* Start *

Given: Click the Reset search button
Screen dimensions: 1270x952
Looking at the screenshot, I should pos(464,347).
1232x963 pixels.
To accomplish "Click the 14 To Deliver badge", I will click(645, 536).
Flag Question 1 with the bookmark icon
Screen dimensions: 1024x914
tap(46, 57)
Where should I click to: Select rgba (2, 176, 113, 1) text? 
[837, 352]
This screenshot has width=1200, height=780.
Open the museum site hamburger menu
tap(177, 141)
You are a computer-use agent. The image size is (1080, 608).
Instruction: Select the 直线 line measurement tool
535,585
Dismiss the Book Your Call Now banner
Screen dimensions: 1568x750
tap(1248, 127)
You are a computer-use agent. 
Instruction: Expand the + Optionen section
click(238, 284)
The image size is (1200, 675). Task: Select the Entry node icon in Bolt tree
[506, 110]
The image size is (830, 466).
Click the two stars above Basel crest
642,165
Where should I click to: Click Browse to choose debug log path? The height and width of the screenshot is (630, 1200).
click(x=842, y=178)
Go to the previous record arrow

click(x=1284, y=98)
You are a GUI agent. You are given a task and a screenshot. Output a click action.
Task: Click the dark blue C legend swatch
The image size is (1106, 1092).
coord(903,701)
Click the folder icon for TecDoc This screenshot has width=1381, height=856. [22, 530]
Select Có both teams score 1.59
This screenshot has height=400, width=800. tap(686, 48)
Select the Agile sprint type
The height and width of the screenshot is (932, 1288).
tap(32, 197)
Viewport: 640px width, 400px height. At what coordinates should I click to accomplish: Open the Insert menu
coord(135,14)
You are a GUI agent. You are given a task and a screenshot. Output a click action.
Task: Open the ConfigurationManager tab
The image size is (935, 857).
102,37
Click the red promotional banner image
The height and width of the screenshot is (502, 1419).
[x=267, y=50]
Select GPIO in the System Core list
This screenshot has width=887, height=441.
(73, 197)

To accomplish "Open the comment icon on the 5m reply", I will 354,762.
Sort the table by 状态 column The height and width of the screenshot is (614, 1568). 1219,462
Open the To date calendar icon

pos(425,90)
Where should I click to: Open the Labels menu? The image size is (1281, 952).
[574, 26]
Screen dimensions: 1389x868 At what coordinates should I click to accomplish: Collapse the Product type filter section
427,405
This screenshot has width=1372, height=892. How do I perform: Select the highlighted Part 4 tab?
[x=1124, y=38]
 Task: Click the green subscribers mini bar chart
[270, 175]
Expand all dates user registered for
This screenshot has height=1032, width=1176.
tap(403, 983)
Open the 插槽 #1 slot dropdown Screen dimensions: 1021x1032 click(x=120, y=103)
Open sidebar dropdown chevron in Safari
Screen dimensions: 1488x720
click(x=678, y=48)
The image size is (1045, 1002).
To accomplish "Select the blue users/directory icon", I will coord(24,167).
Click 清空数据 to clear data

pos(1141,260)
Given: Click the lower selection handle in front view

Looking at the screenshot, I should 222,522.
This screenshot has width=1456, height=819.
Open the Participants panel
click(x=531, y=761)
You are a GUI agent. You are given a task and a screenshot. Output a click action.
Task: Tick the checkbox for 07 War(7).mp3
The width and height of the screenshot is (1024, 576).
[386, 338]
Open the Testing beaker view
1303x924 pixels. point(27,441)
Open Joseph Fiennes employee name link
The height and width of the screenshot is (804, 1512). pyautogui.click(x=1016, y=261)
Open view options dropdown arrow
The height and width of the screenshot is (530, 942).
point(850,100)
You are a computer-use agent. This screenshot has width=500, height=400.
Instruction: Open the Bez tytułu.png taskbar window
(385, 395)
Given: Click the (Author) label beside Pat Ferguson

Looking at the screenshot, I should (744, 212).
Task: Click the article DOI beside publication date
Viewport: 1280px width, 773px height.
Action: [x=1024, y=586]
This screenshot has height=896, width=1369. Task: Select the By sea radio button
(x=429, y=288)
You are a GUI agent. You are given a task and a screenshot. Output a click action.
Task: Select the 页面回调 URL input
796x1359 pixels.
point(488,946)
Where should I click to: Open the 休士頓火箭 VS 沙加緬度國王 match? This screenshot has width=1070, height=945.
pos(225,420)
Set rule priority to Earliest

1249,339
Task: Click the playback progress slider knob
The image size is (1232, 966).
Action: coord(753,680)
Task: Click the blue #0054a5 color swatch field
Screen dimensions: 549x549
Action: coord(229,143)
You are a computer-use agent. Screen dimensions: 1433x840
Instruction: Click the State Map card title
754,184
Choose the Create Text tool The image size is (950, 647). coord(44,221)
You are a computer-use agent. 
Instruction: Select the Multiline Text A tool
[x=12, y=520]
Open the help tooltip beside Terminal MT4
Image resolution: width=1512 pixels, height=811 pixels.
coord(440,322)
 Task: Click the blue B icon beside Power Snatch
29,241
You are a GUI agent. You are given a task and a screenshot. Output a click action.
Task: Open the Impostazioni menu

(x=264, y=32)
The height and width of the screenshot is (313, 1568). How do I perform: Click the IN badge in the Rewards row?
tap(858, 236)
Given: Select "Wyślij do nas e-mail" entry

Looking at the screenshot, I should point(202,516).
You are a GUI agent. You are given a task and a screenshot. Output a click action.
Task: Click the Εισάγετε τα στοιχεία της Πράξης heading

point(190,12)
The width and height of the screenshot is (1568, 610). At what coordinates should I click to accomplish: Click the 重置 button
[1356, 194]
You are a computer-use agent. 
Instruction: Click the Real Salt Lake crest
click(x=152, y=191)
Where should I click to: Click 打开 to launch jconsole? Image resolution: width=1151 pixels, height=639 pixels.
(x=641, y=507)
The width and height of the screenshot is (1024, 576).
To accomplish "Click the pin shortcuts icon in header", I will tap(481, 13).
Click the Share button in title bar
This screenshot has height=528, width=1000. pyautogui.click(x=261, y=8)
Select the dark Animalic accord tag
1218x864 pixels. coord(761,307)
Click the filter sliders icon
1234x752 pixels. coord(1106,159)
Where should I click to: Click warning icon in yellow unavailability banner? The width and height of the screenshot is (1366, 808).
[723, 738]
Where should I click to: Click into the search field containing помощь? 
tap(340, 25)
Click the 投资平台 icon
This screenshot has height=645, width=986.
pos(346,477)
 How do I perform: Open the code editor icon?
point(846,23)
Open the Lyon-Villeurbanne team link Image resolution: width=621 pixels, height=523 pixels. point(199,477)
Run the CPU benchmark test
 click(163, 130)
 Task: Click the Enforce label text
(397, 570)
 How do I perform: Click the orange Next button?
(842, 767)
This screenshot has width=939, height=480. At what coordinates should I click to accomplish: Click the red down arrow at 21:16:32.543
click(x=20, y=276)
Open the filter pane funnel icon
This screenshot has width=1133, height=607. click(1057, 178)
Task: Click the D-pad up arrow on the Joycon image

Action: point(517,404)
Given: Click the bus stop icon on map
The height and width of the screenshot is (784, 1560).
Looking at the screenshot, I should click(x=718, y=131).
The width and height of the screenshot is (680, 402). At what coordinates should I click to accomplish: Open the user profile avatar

* End *

Exercise requirements - Can you retype every one of the records above, character for character?

Task result -
Given: Click the Reset search button
Screen dimensions: 1270x952
Looking at the screenshot, I should pos(464,347).
1232x963 pixels.
To accomplish "Click the 14 To Deliver badge", I will click(645, 536).
Flag Question 1 with the bookmark icon
Screen dimensions: 1024x914
tap(46, 57)
Where should I click to: Select rgba (2, 176, 113, 1) text? 
[837, 352]
This screenshot has width=1200, height=780.
Open the museum site hamburger menu
tap(177, 141)
You are a computer-use agent. The image size is (1080, 608).
Instruction: Select the 直线 line measurement tool
535,585
Dismiss the Book Your Call Now banner
Screen dimensions: 1568x750
tap(1248, 127)
You are a computer-use agent. 
Instruction: Expand the + Optionen section
click(238, 284)
The image size is (1200, 675). Task: Select the Entry node icon in Bolt tree
[506, 110]
The image size is (830, 466).
Click the two stars above Basel crest
642,165
Where should I click to: Click Browse to choose debug log path? The height and width of the screenshot is (630, 1200).
click(x=842, y=178)
Go to the previous record arrow

click(x=1284, y=98)
You are a GUI agent. You are given a task and a screenshot. Output a click action.
Task: Click the dark blue C legend swatch
The image size is (1106, 1092).
coord(903,701)
Click the folder icon for TecDoc This screenshot has width=1381, height=856. [22, 530]
Select Có both teams score 1.59
This screenshot has height=400, width=800. tap(686, 48)
Select the Agile sprint type
The height and width of the screenshot is (932, 1288).
tap(32, 197)
Viewport: 640px width, 400px height. At what coordinates should I click to accomplish: Open the Insert menu
coord(135,14)
You are a GUI agent. You are given a task and a screenshot. Output a click action.
Task: Open the ConfigurationManager tab
The image size is (935, 857).
102,37
Click the red promotional banner image
The height and width of the screenshot is (502, 1419).
[x=267, y=50]
Select GPIO in the System Core list
This screenshot has width=887, height=441.
(73, 197)

To accomplish "Open the comment icon on the 5m reply", I will 354,762.
Sort the table by 状态 column The height and width of the screenshot is (614, 1568). 1219,462
Open the To date calendar icon

pos(425,90)
Where should I click to: Open the Labels menu? The image size is (1281, 952).
[574, 26]
Screen dimensions: 1389x868 At what coordinates should I click to accomplish: Collapse the Product type filter section
427,405
This screenshot has width=1372, height=892. How do I perform: Select the highlighted Part 4 tab?
[x=1124, y=38]
 Task: Click the green subscribers mini bar chart
[270, 175]
Expand all dates user registered for
This screenshot has height=1032, width=1176.
tap(403, 983)
Open the 插槽 #1 slot dropdown Screen dimensions: 1021x1032 click(x=120, y=103)
Open sidebar dropdown chevron in Safari
Screen dimensions: 1488x720
click(x=678, y=48)
The image size is (1045, 1002).
To accomplish "Select the blue users/directory icon", I will coord(24,167).
Click 清空数据 to clear data

pos(1141,260)
Given: Click the lower selection handle in front view

Looking at the screenshot, I should 222,522.
This screenshot has width=1456, height=819.
Open the Participants panel
click(x=531, y=761)
You are a GUI agent. You are given a task and a screenshot. Output a click action.
Task: Tick the checkbox for 07 War(7).mp3
The width and height of the screenshot is (1024, 576).
[386, 338]
Open the Testing beaker view
1303x924 pixels. point(27,441)
Open Joseph Fiennes employee name link
The height and width of the screenshot is (804, 1512). pyautogui.click(x=1016, y=261)
Open view options dropdown arrow
The height and width of the screenshot is (530, 942).
point(850,100)
You are a computer-use agent. This screenshot has width=500, height=400.
Instruction: Open the Bez tytułu.png taskbar window
(385, 395)
Given: Click the (Author) label beside Pat Ferguson

Looking at the screenshot, I should (744, 212).
Task: Click the article DOI beside publication date
Viewport: 1280px width, 773px height.
Action: [x=1024, y=586]
This screenshot has height=896, width=1369. Task: Select the By sea radio button
(x=429, y=288)
You are a GUI agent. You are given a task and a screenshot. Output a click action.
Task: Select the 页面回调 URL input
796x1359 pixels.
point(488,946)
Where should I click to: Open the 休士頓火箭 VS 沙加緬度國王 match? This screenshot has width=1070, height=945.
pos(225,420)
Set rule priority to Earliest

1249,339
Task: Click the playback progress slider knob
The image size is (1232, 966).
Action: coord(753,680)
Task: Click the blue #0054a5 color swatch field
Screen dimensions: 549x549
Action: coord(229,143)
You are a computer-use agent. Screen dimensions: 1433x840
Instruction: Click the State Map card title
754,184
Choose the Create Text tool The image size is (950, 647). coord(44,221)
You are a computer-use agent. 
Instruction: Select the Multiline Text A tool
[x=12, y=520]
Open the help tooltip beside Terminal MT4
Image resolution: width=1512 pixels, height=811 pixels.
coord(440,322)
 Task: Click the blue B icon beside Power Snatch
29,241
You are a GUI agent. You are given a task and a screenshot. Output a click action.
Task: Open the Impostazioni menu

(x=264, y=32)
The height and width of the screenshot is (313, 1568). How do I perform: Click the IN badge in the Rewards row?
tap(858, 236)
Given: Select "Wyślij do nas e-mail" entry

Looking at the screenshot, I should point(202,516).
You are a GUI agent. You are given a task and a screenshot. Output a click action.
Task: Click the Εισάγετε τα στοιχεία της Πράξης heading

point(190,12)
The width and height of the screenshot is (1568, 610). At what coordinates should I click to accomplish: Click the 重置 button
[1356, 194]
You are a computer-use agent. 
Instruction: Click the Real Salt Lake crest
click(x=152, y=191)
Where should I click to: Click 打开 to launch jconsole? Image resolution: width=1151 pixels, height=639 pixels.
(x=641, y=507)
The width and height of the screenshot is (1024, 576).
To accomplish "Click the pin shortcuts icon in header", I will tap(481, 13).
Click the Share button in title bar
This screenshot has height=528, width=1000. pyautogui.click(x=261, y=8)
Select the dark Animalic accord tag
1218x864 pixels. coord(761,307)
Click the filter sliders icon
1234x752 pixels. coord(1106,159)
Where should I click to: Click warning icon in yellow unavailability banner? The width and height of the screenshot is (1366, 808).
[723, 738]
Where should I click to: Click into the search field containing помощь? 
tap(340, 25)
Click the 投资平台 icon
This screenshot has height=645, width=986.
pos(346,477)
 How do I perform: Open the code editor icon?
point(846,23)
Open the Lyon-Villeurbanne team link Image resolution: width=621 pixels, height=523 pixels. point(199,477)
Run the CPU benchmark test
 click(163, 130)
 Task: Click the Enforce label text
(397, 570)
 How do I perform: Click the orange Next button?
(842, 767)
This screenshot has width=939, height=480. At what coordinates should I click to accomplish: Click the red down arrow at 21:16:32.543
click(x=20, y=276)
Open the filter pane funnel icon
This screenshot has width=1133, height=607. click(1057, 178)
Task: Click the D-pad up arrow on the Joycon image

Action: point(517,404)
Given: Click the bus stop icon on map
The height and width of the screenshot is (784, 1560).
Looking at the screenshot, I should click(x=718, y=131).
The width and height of the screenshot is (680, 402). At what coordinates should I click to accomplish: Open the user profile avatar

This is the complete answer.